[Quoted passage start]
I don't remember precisely the feature set of Chrome devtools in intial version. I should have clarified. The current iteration of Chrome Devtools compared to firebug represents a revolution in web debugging capability
Wasn't the initial version of the Chrome dev tools just the exact same as the Apple WebKit/Safari dev tools until Google started fleshing them out? Or am I misremembering history?
It really was. I actually quit web development a few months before I learnt about Firebug because Internet Explorer was causing me loss of sleep (seriously). When I discovered Firebug I almost wanted to start doing it again, but then I quickly reminded myself that it wouldn't help with IE6 retardation.

I was really surprised to see an inferior clone appear in Chrome. I then started to hear people talking about Chrome dev tools and would always ask, "did you not know about Firebug?", and the answer would be no. Strange.

Things instantly became real when firebug for IE came out. To me that one tool made a front end web development career a viable option. Do y'all remember JS before Firebug? ouch
alert()
There was a very capable javascript debugger as a mozilla plugin (don't think it was an addon), years before firebug/browsers dev tools had one. It don't remember the name, it was something with a V.
Firebug was neither the first for step-by-step JS debugging, nor for poking at the DOM. Those two things were within the purview of Venkman—the original Mozilla JS debugger—and the DOM Inspector—Firebug's predecessor created in 2001 by Joe Hewitt, an ex-Netscape/AOL employee and the original author of Firebug itself. Honza's timeline is off. I've left a note in the blog comments about this.
Or, easier without popups, logging to a div (hidden or at the bottom) that you could expand/open up to see output.

Firebug was revolutionary not only for the console but the inspect tool was very needed as layouts and CSS progressed where outputs weren't enough.

Which didn't help much when there was a syntax error somewhere close by causing the browser to silently terminate parsing/executing the code. At least these days the browsers tend to dump error messages into the console when this happens...

In theory that could have been caught by a good jslint/syntax checker but those were a few years in the future too. Early, JS development really sucked, its only slightly better today..

> Which didn't help much when there was a syntax error somewhere close by causing the browser to silently terminate parsing/executing the code.

I recall a dramatic bug where, in 2012, I rolled out a new version of a web GUI with some JS mixed in it to an intranet audience of IE 7 and Firefox users. It initially looked good, but then reports came in that IE users couldn't use one of the buttons. After much debugging and confusion, it turned out that there was a trailing comma at the end of an array literal (i.e. `[1,2,3,]` instead of `[1,2,3]`). Firefox accepted that, but IE 7 didn't. (I think IE 8 added support for trailing commas.)

It is not async, though. Remember being young and having a bug I couldn't reproduce when alerting the state.
> Do y'all remember JS before Firebug? ouch

Most people debugged with alerts or document.write-ing in the page. The "wokest" were aware of Venkman (Moz/FF), Script Editor (IE) and the Visual Studio IE integration (also IE), all of which were pretty much just JS debuggers.

Venkman worked the best but the UX was a horrendous mess, SE and VS were less visually messy but (likely due to IE) frequently got lost entirely and were completely unable to debug the JS toplevel ("and "modules" were not really a thing back then, so much of your code would live in the JS toplevel).
[Quoted passage end]
[Data segment start]
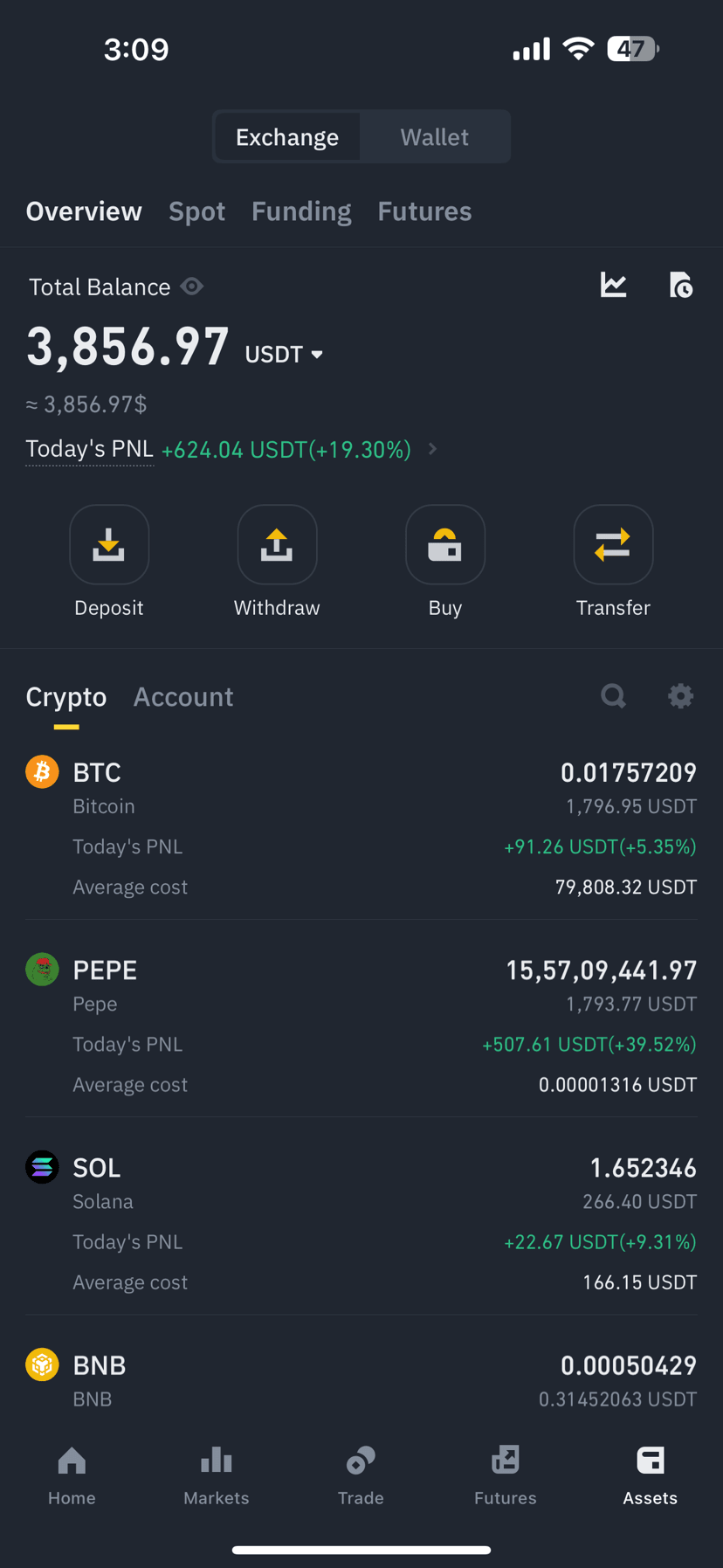Open the Account tab
Image resolution: width=723 pixels, height=1568 pixels.
click(183, 696)
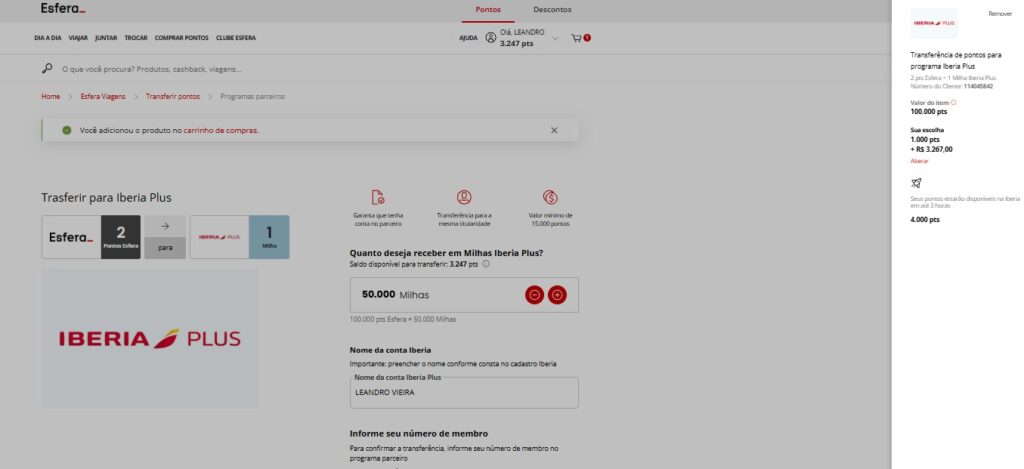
[Data segment end]
§ **Written exercise**
List every numbered version of Internet Explorer mentioned in the discussion about Firebug. The material has no connection to the discussion about Firebug.

§ **Exercise solution**
IE6, IE 7, IE 8